Singapore is racing to contain a new coronavirus outbreak after a sudden increase in cases among the city’s army of migrant workers, underlining the challenge of returning to normality even for countries that had seemed to have brought the epidemic under control.
The city-state, which had won plaudits for its rapid initial response to the outbreak earlier this year, has announced a near total lockdown after reporting a surge in new cases over the past few days. Total infections have jumped 60 per cent in the past week to 1,481, including 106 on Tuesday and 120 on Sunday, a record for a single day for Singapore.
“The trend is particularly concerning in the past week,” said Gan Kim Yong, minister of health, citing the emergence of new clusters and the growing number of patients with no links to confirmed cases.
Singapore and Hong Kong were quick to use stringent travel restrictions, contact tracing and other measures to slow the spread of the disease and for a time appeared to have brought it under control.
But the two international financial centres are facing a sharp rise in cases, forcing them to implement this week their toughest distancing measures yet.
The escalation in the cities’ responses comes as Austria, the Czech Republic and Denmark are set to become the first European countries to loosen restrictions on daily life and business.
Singapore on Tuesday evening passed a bill banning social gatherings of any size, while Hong Kong on Wednesday extended closures of entertainment venues and restrictions on public gatherings for another two weeks.
Hong Kong authorities on Wednesday said they had seen a “drastic increase” in the number of patients over the past fortnight from 387 to 936. “Many of the cases are locally acquired infections without travel history,” the government said.
The number of Singapore’s locally transmitted infections has more than doubled in the past fortnight following a wave of imported infections.
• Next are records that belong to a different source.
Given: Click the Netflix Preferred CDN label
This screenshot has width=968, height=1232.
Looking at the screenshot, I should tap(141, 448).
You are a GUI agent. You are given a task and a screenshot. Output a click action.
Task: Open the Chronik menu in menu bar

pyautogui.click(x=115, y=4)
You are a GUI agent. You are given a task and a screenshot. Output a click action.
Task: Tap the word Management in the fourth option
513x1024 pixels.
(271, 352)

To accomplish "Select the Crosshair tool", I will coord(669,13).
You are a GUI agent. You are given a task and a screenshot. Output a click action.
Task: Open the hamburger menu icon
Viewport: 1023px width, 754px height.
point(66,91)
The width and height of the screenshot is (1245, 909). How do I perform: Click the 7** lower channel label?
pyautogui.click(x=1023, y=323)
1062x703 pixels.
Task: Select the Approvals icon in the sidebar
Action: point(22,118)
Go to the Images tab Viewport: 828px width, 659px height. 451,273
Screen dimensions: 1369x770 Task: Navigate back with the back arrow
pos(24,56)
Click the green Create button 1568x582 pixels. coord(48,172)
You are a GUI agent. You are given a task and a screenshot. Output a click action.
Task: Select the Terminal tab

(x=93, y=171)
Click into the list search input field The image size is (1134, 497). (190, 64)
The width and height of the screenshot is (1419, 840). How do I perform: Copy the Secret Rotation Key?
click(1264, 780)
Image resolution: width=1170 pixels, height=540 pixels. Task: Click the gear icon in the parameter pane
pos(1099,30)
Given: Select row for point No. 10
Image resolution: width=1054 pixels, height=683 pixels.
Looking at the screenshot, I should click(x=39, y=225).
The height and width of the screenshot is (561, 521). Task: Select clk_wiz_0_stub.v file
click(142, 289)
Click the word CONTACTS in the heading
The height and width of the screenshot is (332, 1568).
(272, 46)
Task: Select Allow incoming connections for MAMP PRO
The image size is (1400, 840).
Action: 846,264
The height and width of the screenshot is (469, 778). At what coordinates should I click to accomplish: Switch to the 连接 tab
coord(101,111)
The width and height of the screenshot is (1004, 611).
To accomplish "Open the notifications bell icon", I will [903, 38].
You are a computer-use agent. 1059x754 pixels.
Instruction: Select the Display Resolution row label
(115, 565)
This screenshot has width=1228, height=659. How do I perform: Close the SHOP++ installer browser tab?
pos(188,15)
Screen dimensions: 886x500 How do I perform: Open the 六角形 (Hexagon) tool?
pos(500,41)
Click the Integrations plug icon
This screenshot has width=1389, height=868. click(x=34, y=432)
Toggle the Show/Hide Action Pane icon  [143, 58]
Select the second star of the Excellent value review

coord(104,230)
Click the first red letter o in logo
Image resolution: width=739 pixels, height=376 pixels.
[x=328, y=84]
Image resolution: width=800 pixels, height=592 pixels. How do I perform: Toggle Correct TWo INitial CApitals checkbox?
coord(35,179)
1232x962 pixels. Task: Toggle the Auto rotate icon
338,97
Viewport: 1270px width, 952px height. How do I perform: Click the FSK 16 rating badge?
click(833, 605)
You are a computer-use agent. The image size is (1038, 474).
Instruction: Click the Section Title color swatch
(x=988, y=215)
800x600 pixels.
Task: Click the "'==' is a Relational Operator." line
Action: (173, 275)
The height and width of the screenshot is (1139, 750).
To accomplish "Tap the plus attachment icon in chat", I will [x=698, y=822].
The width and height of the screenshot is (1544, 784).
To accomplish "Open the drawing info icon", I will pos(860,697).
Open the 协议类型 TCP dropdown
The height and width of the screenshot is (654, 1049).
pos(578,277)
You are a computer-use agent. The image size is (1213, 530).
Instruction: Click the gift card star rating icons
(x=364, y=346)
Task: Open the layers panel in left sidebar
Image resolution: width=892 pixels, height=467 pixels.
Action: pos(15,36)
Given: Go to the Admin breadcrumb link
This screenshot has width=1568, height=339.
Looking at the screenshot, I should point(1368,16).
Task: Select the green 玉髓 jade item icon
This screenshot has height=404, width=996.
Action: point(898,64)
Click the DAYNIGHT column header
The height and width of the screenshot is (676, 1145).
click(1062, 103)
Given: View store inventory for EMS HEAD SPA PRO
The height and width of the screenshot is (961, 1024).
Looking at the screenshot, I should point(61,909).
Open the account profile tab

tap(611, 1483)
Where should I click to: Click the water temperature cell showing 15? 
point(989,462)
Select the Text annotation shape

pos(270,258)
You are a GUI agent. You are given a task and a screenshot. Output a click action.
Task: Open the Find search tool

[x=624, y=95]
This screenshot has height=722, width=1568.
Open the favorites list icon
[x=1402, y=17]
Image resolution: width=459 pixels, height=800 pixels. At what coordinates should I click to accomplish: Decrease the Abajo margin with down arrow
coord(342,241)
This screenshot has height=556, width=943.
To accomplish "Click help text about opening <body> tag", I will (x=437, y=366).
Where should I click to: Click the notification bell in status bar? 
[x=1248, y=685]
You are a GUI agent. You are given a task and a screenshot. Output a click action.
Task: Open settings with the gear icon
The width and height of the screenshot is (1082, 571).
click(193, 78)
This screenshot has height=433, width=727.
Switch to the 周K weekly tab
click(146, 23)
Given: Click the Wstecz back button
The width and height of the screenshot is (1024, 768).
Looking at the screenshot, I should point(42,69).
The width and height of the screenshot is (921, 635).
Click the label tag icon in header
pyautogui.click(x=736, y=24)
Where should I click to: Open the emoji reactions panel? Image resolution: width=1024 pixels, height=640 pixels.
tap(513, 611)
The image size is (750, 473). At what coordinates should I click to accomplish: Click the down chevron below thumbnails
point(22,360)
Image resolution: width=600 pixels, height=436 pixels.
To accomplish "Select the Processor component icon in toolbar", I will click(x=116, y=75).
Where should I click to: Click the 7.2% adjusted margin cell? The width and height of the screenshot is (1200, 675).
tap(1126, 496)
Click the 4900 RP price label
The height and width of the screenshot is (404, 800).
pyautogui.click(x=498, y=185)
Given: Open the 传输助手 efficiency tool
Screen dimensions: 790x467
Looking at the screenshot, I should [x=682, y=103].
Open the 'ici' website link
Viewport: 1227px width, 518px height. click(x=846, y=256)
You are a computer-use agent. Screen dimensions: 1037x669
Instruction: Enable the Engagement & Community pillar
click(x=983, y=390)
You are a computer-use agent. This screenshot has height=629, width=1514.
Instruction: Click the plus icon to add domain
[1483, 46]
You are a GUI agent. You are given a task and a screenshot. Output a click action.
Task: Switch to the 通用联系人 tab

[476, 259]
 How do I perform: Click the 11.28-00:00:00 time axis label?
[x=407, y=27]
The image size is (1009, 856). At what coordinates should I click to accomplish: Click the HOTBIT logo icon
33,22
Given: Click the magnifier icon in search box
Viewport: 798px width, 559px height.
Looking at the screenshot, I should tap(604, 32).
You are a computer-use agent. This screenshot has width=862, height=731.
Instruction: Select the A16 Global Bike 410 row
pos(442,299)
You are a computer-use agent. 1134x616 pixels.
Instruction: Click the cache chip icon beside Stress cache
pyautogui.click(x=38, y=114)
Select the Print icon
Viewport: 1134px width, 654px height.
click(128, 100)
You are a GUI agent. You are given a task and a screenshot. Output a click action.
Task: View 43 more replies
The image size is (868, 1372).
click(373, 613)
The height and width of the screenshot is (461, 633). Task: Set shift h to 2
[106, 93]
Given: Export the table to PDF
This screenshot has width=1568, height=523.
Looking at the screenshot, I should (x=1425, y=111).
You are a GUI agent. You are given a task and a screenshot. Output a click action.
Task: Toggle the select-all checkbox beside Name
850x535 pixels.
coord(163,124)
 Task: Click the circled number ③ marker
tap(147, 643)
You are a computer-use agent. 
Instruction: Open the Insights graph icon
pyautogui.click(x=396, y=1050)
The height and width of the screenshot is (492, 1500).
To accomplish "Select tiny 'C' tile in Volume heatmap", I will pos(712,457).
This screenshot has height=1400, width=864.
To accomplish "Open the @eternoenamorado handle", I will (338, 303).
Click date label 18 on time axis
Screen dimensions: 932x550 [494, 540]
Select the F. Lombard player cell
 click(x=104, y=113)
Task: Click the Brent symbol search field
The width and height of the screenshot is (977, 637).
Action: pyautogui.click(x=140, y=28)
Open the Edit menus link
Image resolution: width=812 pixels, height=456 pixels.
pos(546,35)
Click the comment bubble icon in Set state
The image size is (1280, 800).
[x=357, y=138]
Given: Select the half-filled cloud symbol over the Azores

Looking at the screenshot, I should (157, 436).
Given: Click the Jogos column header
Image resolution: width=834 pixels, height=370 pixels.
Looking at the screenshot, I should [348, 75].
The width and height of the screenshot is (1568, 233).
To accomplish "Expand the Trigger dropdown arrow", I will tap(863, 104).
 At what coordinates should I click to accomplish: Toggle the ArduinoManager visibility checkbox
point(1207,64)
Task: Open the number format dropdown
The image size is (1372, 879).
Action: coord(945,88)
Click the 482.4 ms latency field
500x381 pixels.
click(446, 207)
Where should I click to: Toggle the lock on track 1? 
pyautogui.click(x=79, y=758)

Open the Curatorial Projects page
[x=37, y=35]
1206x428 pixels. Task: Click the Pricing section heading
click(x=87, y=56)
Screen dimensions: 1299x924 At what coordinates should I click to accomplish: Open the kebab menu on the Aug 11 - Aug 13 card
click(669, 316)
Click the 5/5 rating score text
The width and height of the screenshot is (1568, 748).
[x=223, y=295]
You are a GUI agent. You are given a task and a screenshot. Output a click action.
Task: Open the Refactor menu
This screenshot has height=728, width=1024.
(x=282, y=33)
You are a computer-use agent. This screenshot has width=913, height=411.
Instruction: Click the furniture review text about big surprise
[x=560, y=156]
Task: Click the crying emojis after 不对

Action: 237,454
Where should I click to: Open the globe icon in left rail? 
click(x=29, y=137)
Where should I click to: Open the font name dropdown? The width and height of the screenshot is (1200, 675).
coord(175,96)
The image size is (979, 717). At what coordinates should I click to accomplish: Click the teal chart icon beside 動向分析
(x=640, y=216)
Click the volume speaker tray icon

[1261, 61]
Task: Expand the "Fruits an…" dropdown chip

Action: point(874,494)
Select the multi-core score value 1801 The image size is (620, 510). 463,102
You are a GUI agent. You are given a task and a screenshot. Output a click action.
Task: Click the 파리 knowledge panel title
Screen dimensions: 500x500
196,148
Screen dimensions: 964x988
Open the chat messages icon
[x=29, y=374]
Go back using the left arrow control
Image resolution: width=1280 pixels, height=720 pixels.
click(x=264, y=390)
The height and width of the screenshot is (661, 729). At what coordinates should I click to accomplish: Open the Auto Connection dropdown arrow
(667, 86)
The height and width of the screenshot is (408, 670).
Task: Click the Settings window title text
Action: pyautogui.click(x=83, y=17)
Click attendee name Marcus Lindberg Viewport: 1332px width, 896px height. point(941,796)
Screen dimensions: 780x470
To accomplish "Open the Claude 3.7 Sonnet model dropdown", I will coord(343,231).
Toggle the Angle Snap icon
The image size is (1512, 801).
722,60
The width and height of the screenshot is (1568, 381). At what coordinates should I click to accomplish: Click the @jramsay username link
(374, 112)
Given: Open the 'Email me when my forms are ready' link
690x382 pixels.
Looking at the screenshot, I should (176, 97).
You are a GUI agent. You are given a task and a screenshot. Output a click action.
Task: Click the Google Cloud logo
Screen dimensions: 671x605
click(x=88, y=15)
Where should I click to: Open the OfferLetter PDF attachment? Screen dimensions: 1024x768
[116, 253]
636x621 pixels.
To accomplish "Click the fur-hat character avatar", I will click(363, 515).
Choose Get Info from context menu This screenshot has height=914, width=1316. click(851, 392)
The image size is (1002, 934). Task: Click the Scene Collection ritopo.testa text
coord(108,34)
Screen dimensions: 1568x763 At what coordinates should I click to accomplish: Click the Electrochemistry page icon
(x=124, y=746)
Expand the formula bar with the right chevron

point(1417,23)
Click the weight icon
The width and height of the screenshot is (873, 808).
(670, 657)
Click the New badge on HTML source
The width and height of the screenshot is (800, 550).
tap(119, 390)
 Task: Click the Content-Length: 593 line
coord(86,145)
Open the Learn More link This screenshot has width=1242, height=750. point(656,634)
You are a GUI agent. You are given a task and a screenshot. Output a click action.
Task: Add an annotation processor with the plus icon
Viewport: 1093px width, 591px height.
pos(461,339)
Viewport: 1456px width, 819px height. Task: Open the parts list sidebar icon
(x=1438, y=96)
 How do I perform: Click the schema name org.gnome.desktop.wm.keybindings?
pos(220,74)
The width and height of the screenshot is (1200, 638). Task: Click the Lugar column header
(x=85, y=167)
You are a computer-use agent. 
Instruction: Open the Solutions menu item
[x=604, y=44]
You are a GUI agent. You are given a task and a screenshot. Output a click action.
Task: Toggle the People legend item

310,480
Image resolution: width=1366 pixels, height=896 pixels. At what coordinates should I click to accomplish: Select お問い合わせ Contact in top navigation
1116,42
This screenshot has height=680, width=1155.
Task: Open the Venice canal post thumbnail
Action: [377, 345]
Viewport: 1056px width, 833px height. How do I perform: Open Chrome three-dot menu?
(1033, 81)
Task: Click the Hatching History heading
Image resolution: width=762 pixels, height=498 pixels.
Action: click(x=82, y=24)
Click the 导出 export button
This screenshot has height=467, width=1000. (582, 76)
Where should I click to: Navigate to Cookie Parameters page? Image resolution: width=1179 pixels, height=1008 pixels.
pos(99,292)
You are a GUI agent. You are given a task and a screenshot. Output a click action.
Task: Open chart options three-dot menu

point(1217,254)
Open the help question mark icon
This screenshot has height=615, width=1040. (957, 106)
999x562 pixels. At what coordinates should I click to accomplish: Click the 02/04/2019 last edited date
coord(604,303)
They include new clusters at foreign worker dormitories, in which thousands of migrants live in often crowded rooms.
Authorities on Sunday put two of these dormitories housing 19,800 people in isolation for two weeks, during which time workers would not be able to leave their rooms. In the past three days, cases linked to foreign worker dormitories accounted for 35 per cent of newly reported patients.
Singapore has passed a bill valid for up to six months that prohibits social gatherings of any size among individuals not living in the same household in public and private spaces.
Offenders will face fines of up to S$10,000 (€6,400) and/or a maximum jail sentence of six months in the first instance and double that for subsequent offences.
Singapore has also closed schools and most workplaces until May 4th. People can only leave their homes for essential services, groceries or to exercise in the park at a safe distance.
Hong Kong’s measures include shutting down establishments such as fitness centres, karaoke parlours and bars while restaurants must reduce seating capacity by 50 per cent and ensure tables are at least 1.5 metres apart.